TSX / NYSE-listed Nevsun Resources and Zijin Mining Group have entered an agreement where Zijin will make a take-over bid to acquire all of the issued and outstanding shares of Nevsun.
The bid is valued at C$6.00 per share in cash. The offer is valued at C$1.86 billion.
The cash consideration of C$6.00 per share represents a premium of 57% over Nevsun’s unaffected closing price of C$3.82 on May 7, 2018, the day Lundin Mining Corporation first publicly announced its intention to acquire the company.
In addition, the offer is C$1.25 per Nevsun share, or 26%, more than the C$4.75 per share hostile take-over bid for Nevsun launched by Lundin on July 26, 2018.
The offer is not subject to any financing conditions.
Details of the offer will be included in a take-over bid circular that Zijin will file and mail to the company’s shareholders in the coming days, but no later than September 18, 2018.
The company’s board of directors unanimously recommends that its shareholders tender their shares to ACCEPT the offer.
The basis for this recommendation will be included in a directors’ circular that will be filed and mailed to shareholders concurrently with the filing of the Zijin take-over bid circular.
The company’s board of directors continues to recommend that shareholders REJECT the hostile take-over bid launched by Lundin on July 26, 2018 and NOT tender their shares to the Lundin offer, which will expire on November 9, 2018.
“This premium transaction is an excellent outcome for our shareholders, and the result of a rigorous and competitive global process to generate maximum value for Nevsun’s outstanding assets,” says Ian Pearce, chair of Nevsun’s board of directors.
“The all-cash consideration of C$6.00 per share better reflects the fundamental value of the company’s mining and development assets, while also providing an appropriate change of control premium to our shareholders.”
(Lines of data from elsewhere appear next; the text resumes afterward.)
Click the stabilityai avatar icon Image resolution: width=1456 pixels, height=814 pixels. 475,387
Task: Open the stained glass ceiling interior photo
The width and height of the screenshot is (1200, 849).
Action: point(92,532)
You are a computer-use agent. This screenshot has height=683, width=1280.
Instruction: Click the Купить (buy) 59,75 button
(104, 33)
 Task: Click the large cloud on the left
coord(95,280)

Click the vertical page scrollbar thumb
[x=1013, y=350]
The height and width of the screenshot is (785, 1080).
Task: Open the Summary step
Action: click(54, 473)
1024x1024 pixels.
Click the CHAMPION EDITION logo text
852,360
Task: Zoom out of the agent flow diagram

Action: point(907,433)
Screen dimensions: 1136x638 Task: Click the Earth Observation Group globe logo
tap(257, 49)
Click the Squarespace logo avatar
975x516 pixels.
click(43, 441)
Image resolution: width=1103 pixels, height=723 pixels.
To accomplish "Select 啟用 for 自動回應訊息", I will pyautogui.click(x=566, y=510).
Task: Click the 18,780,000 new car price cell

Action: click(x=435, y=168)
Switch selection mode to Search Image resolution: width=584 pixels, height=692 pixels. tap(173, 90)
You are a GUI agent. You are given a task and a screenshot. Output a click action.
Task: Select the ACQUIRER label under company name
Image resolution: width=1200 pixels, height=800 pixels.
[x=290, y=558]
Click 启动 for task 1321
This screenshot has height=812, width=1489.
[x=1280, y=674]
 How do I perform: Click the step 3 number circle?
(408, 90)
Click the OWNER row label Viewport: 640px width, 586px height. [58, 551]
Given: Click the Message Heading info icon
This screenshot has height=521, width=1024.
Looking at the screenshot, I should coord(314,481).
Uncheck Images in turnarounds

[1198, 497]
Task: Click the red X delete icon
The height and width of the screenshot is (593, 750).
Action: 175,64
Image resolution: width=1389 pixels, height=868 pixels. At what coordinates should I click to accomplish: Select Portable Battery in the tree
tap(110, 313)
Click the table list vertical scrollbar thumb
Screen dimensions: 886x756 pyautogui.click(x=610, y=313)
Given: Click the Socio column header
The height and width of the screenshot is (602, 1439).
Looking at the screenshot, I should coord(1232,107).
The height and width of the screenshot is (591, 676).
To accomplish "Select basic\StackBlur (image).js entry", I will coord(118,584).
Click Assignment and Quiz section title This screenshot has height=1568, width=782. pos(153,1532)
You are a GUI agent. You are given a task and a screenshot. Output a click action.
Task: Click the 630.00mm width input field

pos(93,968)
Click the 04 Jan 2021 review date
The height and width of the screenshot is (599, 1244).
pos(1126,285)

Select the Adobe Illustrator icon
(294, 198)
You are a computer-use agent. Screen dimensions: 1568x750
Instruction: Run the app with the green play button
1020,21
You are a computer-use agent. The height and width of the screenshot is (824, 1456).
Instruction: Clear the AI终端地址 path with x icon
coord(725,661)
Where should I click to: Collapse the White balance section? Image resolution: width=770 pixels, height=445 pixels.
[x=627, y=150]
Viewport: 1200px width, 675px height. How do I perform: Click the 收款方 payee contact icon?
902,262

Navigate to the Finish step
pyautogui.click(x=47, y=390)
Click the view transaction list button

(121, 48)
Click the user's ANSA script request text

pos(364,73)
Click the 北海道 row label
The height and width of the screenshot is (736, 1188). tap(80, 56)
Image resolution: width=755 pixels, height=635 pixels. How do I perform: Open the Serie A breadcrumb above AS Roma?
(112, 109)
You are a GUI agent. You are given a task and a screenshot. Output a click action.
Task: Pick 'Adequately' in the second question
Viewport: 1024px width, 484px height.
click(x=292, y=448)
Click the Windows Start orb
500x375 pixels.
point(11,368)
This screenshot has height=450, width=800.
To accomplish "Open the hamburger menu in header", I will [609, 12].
“Zijin is a proven mining industry operator with a US$10 billion market capitalization and a demonstrated track record of successfully completing international transactions. The Board unanimously recommends that shareholders tender their shares to accept this offer and receive the significant value that it represents.”
Chen Jinghe, chairman of Zijin, adds, “Nevsun is an exceptional operator, with a strong focus on safe, efficient and sustainable mining practices. As the new owner we will continue that focus, and we look forward to working with stakeholders in Eritrea and Serbia to advance these mining and development assets.
“At the Bisha mine in Eritrea, our objective will be to further extend the life of the mine and explore for new deposits. At the Timok Project in Serbia we intend to rapidly develop the Upper Zone and bring it into production, and continue to advance and define the world-class potential of the Lower Zone.”
The board of directors had previously rejected the hostile bid from Lundin on the grounds that it, among other reasons, ignored the fundamental value of the company’s assets.
Following the launch by Lundin of its hostile bid, a special committee of Nevsun’s independent directors, with the assistance of advisors, initiated a review of all value-maximizing alternatives, including, but not limited to, an acquisition of all issued and outstanding Nevsun shares.
This process has involved a number of global parties undertaking comprehensive due diligence on Nevsun.
The offer is a result of this full strategic alternative review process.
Nevsun’s board of directors and the Special Committee concluded that the offer currently represents the best alternative available to Nevsun and provides Nevsun shareholders with the highest value proposition.